[DATA FOR REVIEW]

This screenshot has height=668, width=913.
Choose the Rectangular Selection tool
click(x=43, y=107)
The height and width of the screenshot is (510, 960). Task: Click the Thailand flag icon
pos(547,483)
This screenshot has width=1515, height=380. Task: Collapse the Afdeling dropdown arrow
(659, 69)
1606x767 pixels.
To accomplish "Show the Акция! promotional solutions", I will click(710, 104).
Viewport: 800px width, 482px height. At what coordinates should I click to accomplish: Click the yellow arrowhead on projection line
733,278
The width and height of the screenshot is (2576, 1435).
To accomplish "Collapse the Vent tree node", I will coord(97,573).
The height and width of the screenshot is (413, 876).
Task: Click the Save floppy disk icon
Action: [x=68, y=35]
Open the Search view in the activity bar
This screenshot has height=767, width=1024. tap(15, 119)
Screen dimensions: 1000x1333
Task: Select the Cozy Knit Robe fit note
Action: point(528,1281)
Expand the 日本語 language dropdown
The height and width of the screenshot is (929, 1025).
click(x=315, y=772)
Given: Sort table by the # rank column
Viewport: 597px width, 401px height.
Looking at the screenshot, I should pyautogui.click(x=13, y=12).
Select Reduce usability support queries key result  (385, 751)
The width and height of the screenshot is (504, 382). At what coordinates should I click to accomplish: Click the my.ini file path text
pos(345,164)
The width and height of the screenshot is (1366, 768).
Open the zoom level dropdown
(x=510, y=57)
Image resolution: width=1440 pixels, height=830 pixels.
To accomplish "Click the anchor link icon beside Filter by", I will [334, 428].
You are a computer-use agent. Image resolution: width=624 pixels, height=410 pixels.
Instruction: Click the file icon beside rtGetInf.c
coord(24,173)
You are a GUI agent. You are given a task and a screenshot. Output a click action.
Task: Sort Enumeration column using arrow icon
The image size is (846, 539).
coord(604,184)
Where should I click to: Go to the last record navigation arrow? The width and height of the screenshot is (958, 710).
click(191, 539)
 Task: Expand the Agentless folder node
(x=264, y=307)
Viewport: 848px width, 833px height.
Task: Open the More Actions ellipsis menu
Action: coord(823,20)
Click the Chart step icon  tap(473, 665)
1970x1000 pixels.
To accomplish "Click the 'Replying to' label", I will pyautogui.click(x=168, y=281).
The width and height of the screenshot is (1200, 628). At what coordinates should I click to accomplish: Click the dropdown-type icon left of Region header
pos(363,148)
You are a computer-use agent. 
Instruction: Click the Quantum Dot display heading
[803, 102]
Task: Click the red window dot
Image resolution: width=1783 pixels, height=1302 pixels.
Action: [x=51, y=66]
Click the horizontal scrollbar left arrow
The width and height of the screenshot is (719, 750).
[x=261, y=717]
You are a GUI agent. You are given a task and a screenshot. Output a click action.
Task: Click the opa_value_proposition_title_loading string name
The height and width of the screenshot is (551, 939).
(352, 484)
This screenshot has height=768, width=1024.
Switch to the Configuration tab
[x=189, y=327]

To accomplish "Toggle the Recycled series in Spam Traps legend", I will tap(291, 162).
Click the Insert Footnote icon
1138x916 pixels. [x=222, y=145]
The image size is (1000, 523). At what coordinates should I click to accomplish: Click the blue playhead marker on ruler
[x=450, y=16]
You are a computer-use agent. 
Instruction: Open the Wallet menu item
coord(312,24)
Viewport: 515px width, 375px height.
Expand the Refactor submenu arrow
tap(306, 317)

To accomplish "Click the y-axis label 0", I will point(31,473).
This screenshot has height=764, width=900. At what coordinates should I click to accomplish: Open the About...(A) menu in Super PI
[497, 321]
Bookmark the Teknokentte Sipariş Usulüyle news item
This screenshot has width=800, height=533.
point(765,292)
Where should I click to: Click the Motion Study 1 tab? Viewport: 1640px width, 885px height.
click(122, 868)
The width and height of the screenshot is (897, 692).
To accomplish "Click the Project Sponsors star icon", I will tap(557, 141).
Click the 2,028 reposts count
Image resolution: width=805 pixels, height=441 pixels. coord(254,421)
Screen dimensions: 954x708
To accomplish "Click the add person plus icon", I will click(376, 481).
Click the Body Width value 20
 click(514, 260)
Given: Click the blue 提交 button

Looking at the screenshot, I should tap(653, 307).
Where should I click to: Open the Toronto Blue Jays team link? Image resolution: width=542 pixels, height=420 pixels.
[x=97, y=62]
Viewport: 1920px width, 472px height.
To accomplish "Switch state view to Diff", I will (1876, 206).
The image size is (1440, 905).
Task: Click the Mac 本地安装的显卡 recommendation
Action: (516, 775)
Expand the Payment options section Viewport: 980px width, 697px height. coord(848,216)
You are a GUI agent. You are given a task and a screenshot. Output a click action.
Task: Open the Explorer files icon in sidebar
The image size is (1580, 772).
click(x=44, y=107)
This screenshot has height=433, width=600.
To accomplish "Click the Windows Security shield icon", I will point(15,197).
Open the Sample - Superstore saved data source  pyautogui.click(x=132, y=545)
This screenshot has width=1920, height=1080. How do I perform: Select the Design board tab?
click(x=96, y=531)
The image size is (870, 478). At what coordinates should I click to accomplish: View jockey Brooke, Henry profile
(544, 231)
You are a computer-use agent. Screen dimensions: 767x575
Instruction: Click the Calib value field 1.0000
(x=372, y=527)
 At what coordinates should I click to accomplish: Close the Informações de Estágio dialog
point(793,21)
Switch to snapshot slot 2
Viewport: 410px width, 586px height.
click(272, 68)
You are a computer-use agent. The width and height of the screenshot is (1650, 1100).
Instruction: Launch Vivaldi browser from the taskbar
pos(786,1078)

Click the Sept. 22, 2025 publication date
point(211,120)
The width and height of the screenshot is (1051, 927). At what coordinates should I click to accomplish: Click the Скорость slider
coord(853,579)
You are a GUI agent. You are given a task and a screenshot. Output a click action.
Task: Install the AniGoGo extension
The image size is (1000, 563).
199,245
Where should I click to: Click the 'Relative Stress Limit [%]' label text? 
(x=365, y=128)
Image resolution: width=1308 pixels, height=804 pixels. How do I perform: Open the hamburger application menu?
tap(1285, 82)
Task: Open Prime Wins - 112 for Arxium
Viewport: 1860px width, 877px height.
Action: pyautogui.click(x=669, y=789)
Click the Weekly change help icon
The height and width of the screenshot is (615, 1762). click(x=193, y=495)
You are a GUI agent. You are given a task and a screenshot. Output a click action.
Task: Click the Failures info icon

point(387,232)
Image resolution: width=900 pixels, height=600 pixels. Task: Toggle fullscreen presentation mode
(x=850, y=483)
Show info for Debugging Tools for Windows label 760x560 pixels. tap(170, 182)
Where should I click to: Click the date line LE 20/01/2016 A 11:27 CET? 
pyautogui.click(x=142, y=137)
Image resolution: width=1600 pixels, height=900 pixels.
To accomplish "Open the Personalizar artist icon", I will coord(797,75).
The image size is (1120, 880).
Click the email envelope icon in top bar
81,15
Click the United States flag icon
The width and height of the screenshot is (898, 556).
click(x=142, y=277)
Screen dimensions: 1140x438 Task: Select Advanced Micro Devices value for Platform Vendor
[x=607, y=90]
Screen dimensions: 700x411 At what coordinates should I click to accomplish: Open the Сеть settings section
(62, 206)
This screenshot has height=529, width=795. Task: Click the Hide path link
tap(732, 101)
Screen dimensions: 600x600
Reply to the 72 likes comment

[/DATA FOR REVIEW]

WHAT IS BEING ASKED:
Wherever the word "Windows" turns up in the records, copy out the line it is on.

TASK ANSWER:
To accomplish "Click the Windows Security shield icon", I will point(15,197).
Show info for Debugging Tools for Windows label 760x560 pixels. tap(170, 182)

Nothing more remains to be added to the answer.